Mr. Phillips is the owner of The Rainbow Cactus Company, which operates a bar and nightclub on South Lynnhaven Road in Virginia Beach. In the early morning hours of Nov. 3, 2023, the victim was in a group of people having a night out at The Rainbow Cactus. Mr. Phillips had just asked the victim and her friends to leave the premises after a dispute at the bar regarding one of their open tabs, and he waited in the parking lot area for the women to leave. Video camera footage showed the victim throwing food and drinks at Mr. Phillips and then charging at Mr. Phillips, at which point Mr. Phillips pulled out a gun, fired once, and shot the victim in her leg.

A nearby Virginia Beach Police patrol officer heard the gunshot and responded to the parking lot, where other patrons had gathered and pointed out Mr. Phillips as the shooter. Another woman attempted to charge at Mr. Phillips and had to be restrained by officers, and the victim tried to fight both that woman and another woman before being restrained as well. Officers rendered aid to the victim until medics arrived and transported her to a hospital for further treatment of her non-life-threatening wound. Based on their investigation, police secured charges against Mr. Phillips for malicious wounding and using a firearm in the commission of that felony.
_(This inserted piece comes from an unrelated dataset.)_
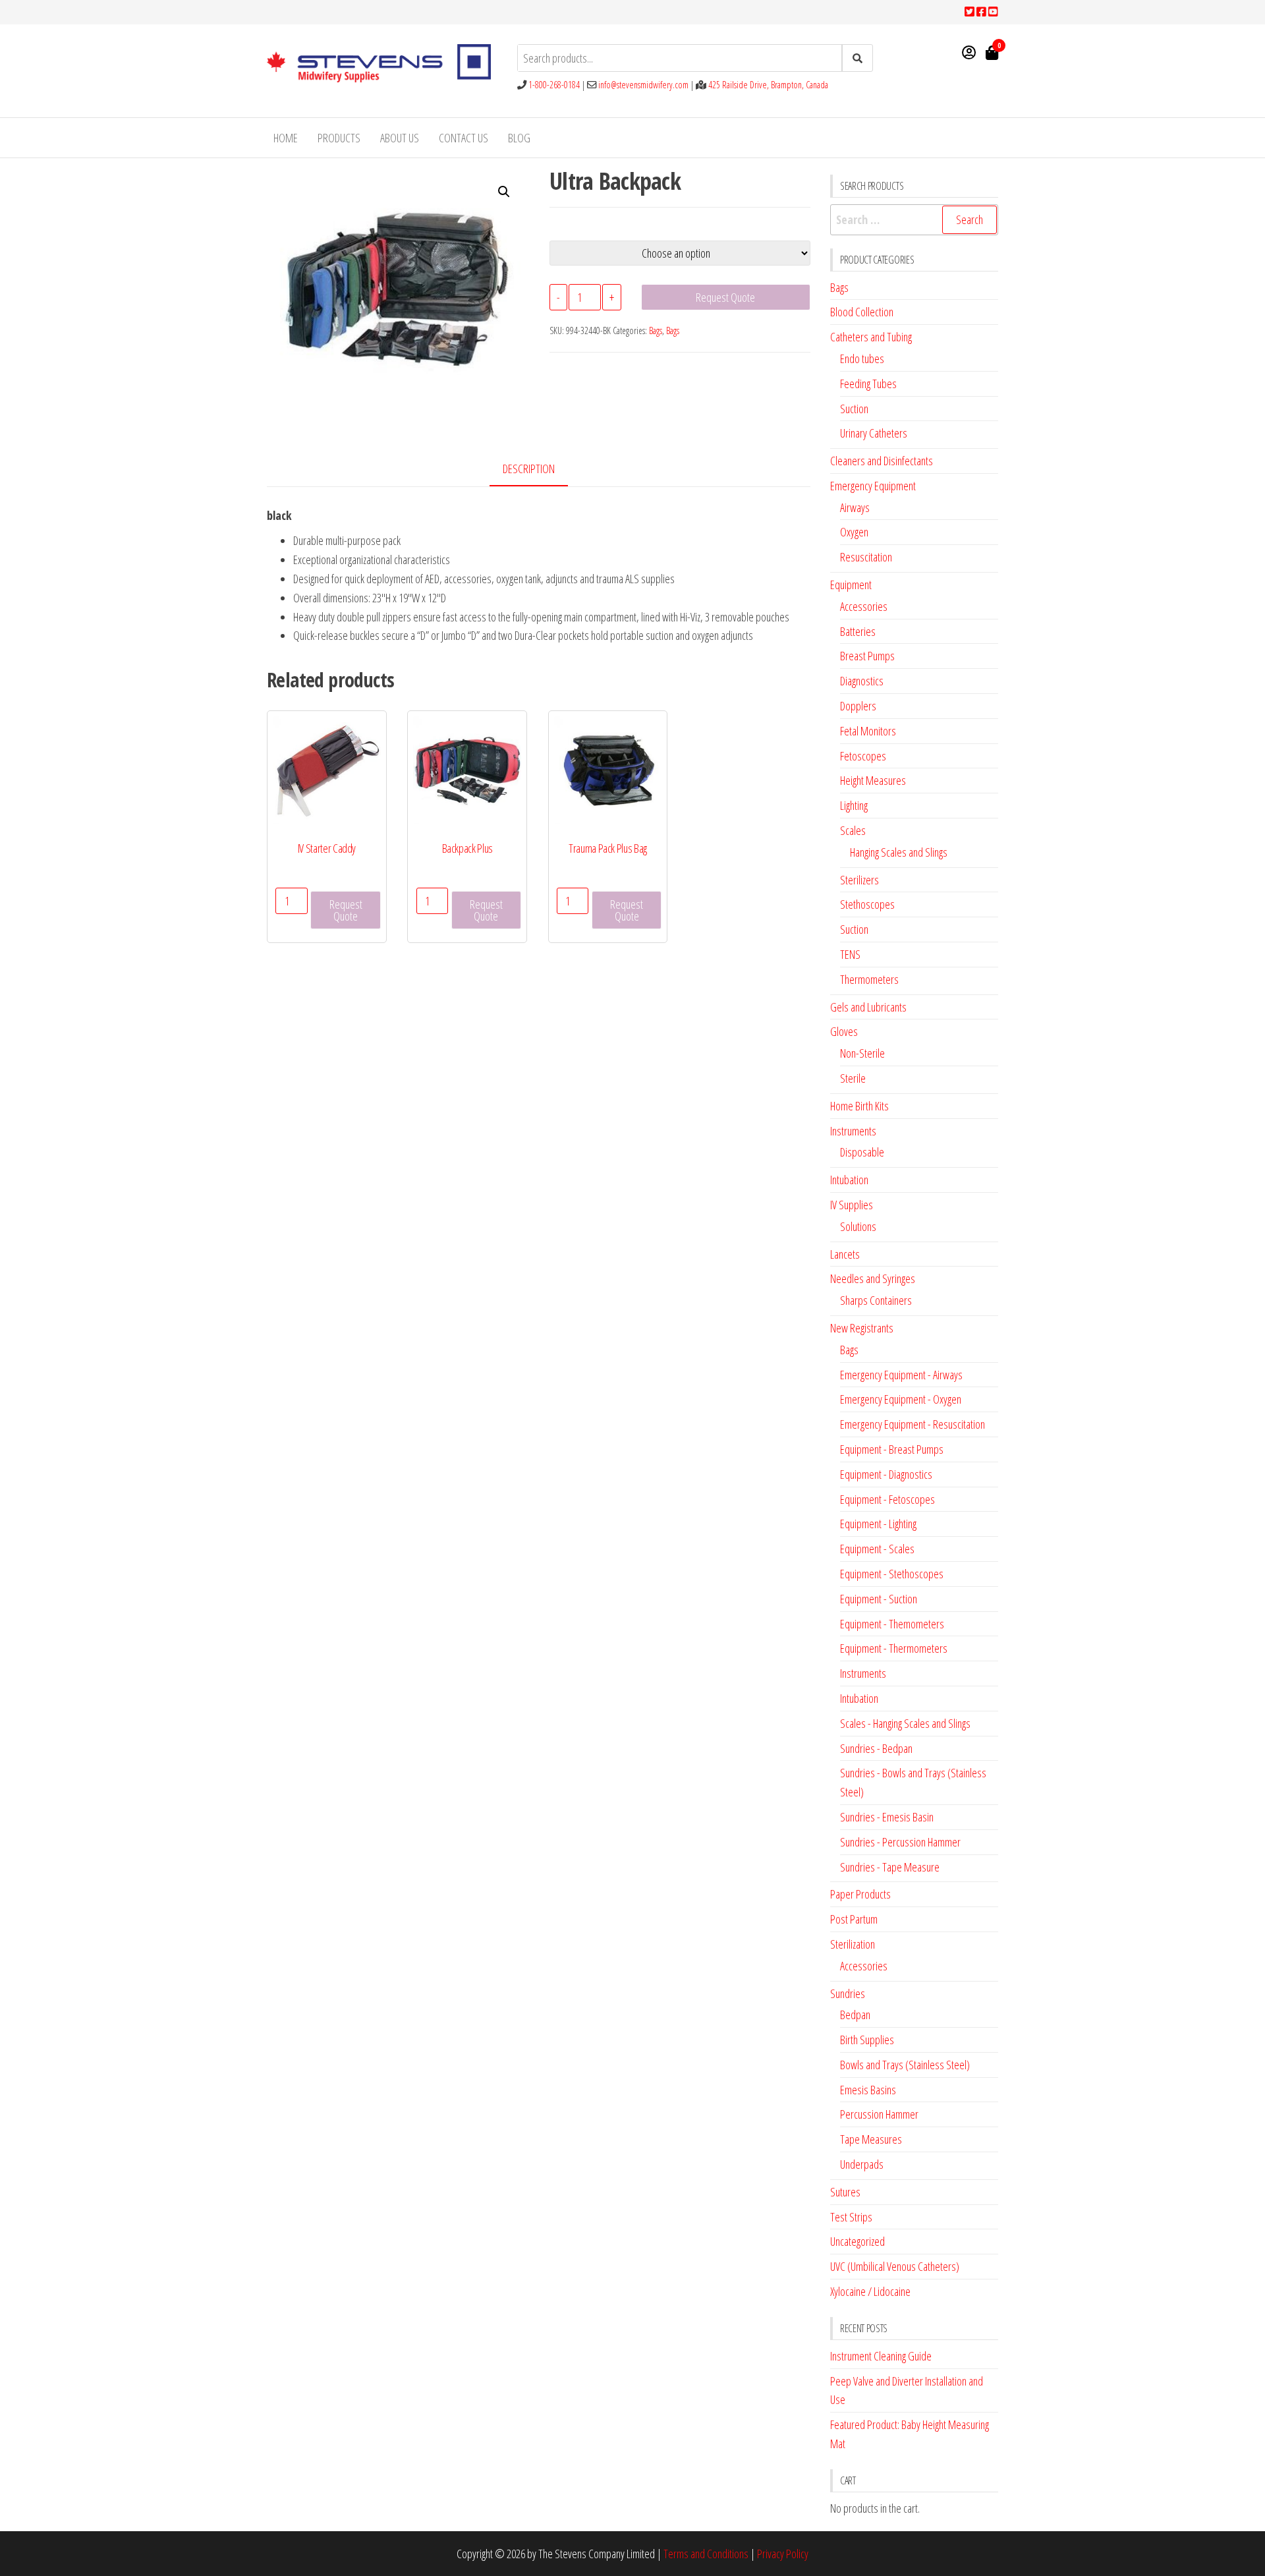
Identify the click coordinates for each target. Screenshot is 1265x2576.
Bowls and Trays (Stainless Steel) (905, 2065)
After reviewing the evidence and determining that the victim was the initial aggressor in this incident, the Commonwealth offered for Mr. Phillips to plead guilty to the lesser felony charge of unlawful wounding, and Mr. Phillips accepted. The agreement called for the accompanying charge of using a firearm in the commission of malicious wounding to be withdrawn, and there is no agreement as to Mr. Phillips’s sentence. On Tuesday, Virginia Beach Circuit Court Judge Afshin Farashahi took Mr. Phillips’s guilty plea and continued the case for sentencing on Jan. 28, 2026. The sentencing judge will then determine whether to accept the plea agreement and what sentence to impose.
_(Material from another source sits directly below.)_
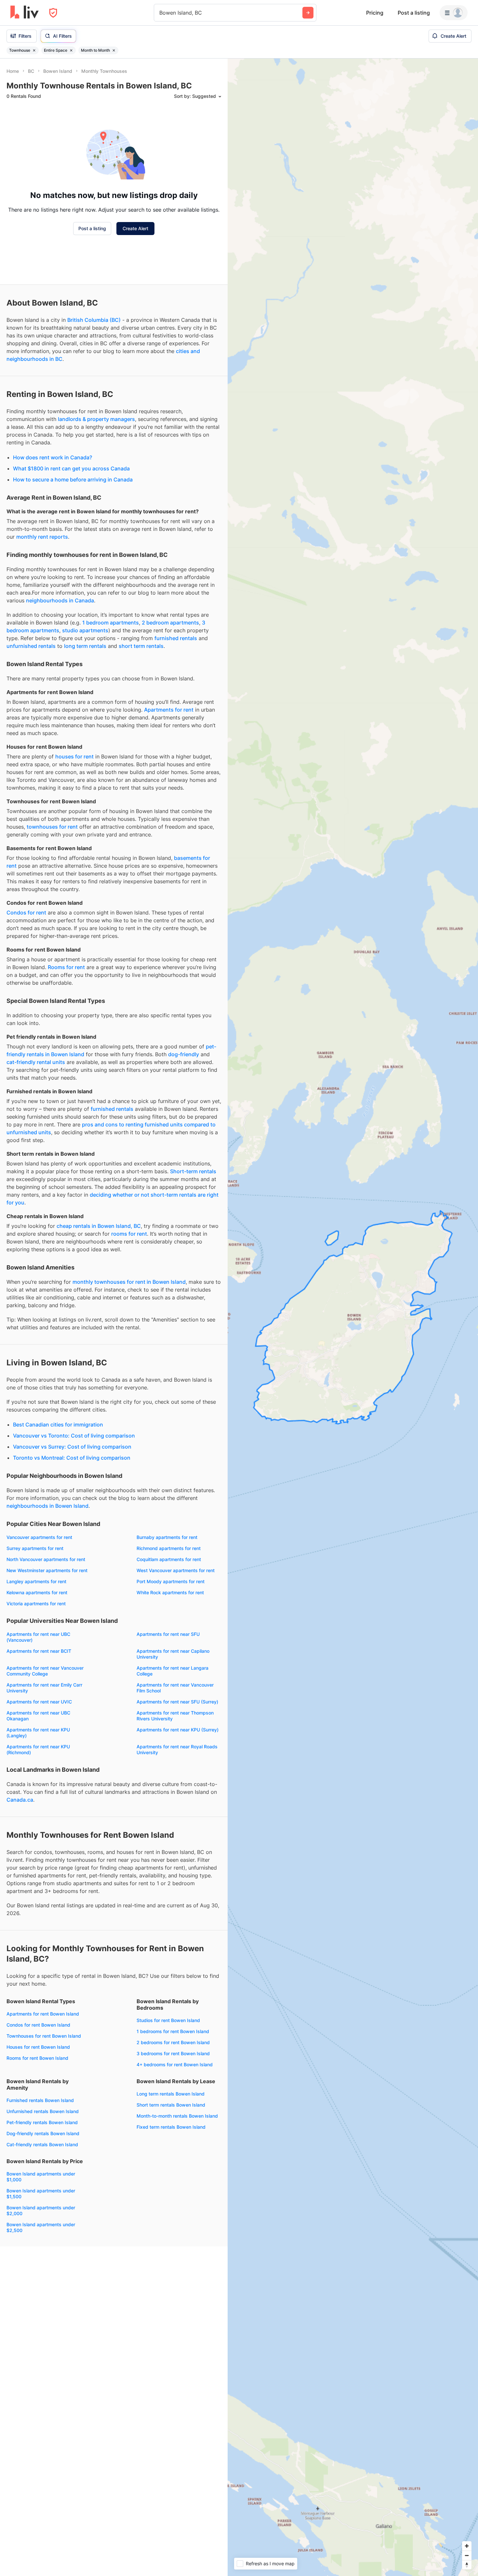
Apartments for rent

“While the victim was in the wrong to charge at — and therefore threaten to batter — Mr. Phillips, Mr. Phillips responded to that non-deadly force with deadly force by shooting the victim, which is the textbook definition of unlawful wounding,” said Commonwealth’s Attorney Ramin Fatehi. “Had Mr. Phillips used non-deadly force to repel the victim, he would have committed no crime, but by using deadly force — and by thereby abusing his gun rights — he did. At sentencing, we will recommend a sentence that reflects the seriousness of Mr. Phillips’s actions.”

Assistant Commonwealth’s Attorney Anthony J. Comento is prosecuting Mr. Phillips’s case, and Virginia Beach Police Detective Julia K. Heward led the investigation.